Source: twitter.com/mixed_blood

Without a doubt, Vietgone is my new favorite show. I’ve known Qui Nguyen’s writing from She Kills Monsters, a favorite script of mine that (while I’ve yet to see staged) I cherish for its female protagonists and humorous perspective on D&D and geek culture. But I wasn’t prepared for the hilarious, heartbreaking, and sexy world that Vietgone creates.

How do I begin to describe this performance? Well, for one, there’s the stellar cast of characters – the playwright (Sherwin Resurreccion) introduces us to Quang (David Huynh) and Tong (Meghan Kreidler), who met each other in a refugee camp in Arkansas. Tong and her mother (Sun Mee Chomet) have come to America in order to escape the collapse and fallout of US Troops pulling out of Vietnam. Quang, a helicopter pilot for the South Vietnamese forces, has come to the US against his will after he and his friend Nahn (Flordelino Langundino) landed on an US military vessel and had no way of going back to Vietnam. Quang wants nothing more than to find his way back to Vietnam while Tong believes the life that’s best for her, where she can become who she wants to be, can only be found in the US. Despite their differences, they become “friends with benefits,” then fall in love. But the struggles of being an immigrant, a refugee from war, in the United States complicates their lives and their relationships.

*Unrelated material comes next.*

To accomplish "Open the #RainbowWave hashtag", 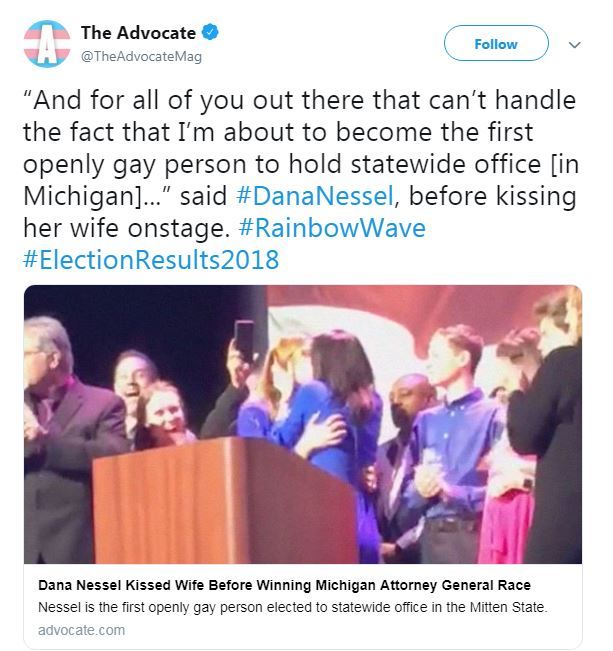I will [x=332, y=228].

Chomet and Kreidler steal the show with their hilarious mother-daughter relationship (especially Chomet, whose punch lines and physical humor will make your sides ache). This entire cast is incredible, moving between bold, honest sexuality and painful loss with boldness and delicacy. Punctuating certain scenes are rap numbers, feeling half Doomtree, half Lin Manuel Miranda. They highlight inner thoughts the way a monologue would but add an energy and musical element that fuels and powers the show in its rich, vibrant language and environment. In a nonlinear narrative, the raps also work to tie different scenes together as they occur out of time sequentially.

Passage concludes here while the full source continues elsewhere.